- Release poster
- Directed by: Ian Fitzgibbon
- Written by: Kevin Barry
- Produced by: Michael Garland Catherine Magee
- Starring: Peter Coonan; Charlie Murphy; Moe Dunford; Pat Shortt; Tommy Tiernan;
- Cinematography: Cathal Watters
- Edited by: Stephen O'Connell
- Music by: Stephen Rennicks
- Release date: February 27, 2019 (Dublin Film Festival);
- Country: Ireland

= Dark Lies the Island (film) =

2019 Irish drama film

Dark Lies the Island is a 2019 Irish drama film directed by Ian Fitzgibbon from a screenplay adapted by Kevin Barry from his short story of the same name. It stars Peter Coonan, Charlie Murphy, Moe Dunford, Pat Shortt and Tommy Tiernan. It was produced by Grand Pictures. It premiered at the Dublin Film Festival on February 27, 2019, and went on general release in Ireland and the United Kingdom on October 18 of that year.

==Cast==
- Peter Coonan as Doggy Mannion
- Charlie Murphy as Sarah Mannion
- Moe Dunford as Martin Mannion
- Pat Shortt as Daddy Mannion
- Tommy Tiernan as Richie Tobin

==Reception==
On Rotten Tomatoes it has a score of 67% based on reviews from 6 critics.
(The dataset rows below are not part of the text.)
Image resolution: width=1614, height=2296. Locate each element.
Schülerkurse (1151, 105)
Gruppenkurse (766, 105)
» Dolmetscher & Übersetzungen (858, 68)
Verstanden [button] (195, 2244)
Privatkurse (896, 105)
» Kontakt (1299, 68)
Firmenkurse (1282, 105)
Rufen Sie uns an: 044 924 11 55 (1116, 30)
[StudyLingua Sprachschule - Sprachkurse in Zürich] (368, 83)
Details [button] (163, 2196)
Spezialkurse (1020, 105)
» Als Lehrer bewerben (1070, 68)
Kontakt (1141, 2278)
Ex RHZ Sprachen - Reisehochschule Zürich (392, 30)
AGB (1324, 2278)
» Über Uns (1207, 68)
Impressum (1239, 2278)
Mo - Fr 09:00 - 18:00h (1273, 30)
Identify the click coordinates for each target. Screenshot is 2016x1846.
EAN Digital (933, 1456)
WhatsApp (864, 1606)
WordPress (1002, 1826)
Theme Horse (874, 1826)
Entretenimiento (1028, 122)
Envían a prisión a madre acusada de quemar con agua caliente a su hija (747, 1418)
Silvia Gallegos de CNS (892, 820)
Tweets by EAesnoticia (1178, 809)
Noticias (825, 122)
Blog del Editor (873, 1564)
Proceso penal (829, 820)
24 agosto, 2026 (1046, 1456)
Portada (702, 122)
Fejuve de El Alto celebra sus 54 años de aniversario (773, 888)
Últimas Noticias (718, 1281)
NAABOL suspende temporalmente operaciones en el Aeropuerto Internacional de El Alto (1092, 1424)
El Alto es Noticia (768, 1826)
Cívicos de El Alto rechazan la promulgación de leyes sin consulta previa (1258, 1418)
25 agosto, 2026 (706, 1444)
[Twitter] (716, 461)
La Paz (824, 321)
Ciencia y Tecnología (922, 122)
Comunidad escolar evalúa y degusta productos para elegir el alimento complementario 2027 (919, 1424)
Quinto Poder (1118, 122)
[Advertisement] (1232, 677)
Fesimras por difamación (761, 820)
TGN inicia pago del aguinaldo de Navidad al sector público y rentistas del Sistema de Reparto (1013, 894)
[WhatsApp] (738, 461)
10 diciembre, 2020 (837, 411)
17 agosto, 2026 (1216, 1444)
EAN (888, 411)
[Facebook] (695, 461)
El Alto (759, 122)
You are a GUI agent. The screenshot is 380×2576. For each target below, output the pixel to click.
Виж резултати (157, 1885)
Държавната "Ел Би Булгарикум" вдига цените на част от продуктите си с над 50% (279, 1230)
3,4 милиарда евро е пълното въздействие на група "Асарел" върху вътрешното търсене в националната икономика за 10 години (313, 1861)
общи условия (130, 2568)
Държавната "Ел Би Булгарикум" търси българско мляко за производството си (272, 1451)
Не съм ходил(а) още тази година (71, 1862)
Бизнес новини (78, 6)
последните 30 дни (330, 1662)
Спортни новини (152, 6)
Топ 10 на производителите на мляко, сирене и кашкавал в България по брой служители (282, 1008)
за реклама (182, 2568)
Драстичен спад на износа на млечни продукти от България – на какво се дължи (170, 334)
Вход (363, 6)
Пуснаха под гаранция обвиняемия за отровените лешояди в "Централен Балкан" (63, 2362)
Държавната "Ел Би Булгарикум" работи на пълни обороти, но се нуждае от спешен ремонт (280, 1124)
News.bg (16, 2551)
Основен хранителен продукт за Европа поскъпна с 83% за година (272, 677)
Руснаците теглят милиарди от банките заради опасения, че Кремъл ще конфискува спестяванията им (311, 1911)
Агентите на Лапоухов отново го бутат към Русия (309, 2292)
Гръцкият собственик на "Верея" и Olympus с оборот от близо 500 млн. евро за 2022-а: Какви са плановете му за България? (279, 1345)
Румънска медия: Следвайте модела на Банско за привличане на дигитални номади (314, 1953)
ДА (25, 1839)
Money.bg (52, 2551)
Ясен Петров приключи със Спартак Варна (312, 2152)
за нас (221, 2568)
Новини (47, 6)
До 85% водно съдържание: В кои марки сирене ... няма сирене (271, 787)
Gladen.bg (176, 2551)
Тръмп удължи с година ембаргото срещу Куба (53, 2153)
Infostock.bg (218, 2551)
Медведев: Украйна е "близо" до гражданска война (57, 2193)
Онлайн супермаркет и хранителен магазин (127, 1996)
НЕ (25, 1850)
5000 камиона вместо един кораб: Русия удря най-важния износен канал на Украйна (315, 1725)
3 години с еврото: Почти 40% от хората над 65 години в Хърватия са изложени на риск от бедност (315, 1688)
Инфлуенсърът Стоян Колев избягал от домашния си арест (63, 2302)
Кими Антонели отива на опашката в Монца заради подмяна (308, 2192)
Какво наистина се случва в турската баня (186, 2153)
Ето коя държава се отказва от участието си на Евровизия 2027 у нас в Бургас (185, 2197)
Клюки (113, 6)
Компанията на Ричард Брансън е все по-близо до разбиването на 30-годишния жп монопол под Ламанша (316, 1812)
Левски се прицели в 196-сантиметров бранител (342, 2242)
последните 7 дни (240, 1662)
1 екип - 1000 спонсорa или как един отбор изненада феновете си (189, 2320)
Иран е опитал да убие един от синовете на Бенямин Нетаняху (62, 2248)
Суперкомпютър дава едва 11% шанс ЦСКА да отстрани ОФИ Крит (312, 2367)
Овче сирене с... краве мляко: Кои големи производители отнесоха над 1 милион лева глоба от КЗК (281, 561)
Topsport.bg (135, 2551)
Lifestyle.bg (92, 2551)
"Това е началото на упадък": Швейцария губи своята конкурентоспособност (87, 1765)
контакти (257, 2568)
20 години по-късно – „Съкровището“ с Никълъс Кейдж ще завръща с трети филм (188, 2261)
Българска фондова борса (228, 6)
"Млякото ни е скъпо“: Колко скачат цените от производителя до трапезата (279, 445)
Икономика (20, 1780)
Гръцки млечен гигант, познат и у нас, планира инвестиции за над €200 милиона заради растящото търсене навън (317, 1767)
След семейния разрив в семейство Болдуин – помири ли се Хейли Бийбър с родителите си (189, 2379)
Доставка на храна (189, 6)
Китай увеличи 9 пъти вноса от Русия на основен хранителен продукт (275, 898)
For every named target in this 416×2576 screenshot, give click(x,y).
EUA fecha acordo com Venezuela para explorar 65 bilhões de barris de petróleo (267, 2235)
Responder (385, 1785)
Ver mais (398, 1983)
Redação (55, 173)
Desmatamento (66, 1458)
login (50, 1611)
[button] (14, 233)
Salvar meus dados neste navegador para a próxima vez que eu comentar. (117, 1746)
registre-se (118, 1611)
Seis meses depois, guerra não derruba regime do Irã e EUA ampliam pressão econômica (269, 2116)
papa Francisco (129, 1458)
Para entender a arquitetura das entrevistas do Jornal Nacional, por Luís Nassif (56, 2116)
In a review for The Irish Times, critic Donald Clarke praised the cast and cinematographer Cathal Watters but concluded "this impressive work fails to impose order on a too-busy melodrama that flails in a hundred directions without locating enough forward momentum." Chris Wasser of Irish Independent characterised it as an Irish Fargo and judged it a "nasty, tone-deaf, diddley-eye disaster". RTÉ's TV editor John Byrne in a 4-star review praised Coonan's "manic fervor" and Murphy's "Veronica Lake-like ice queen quality".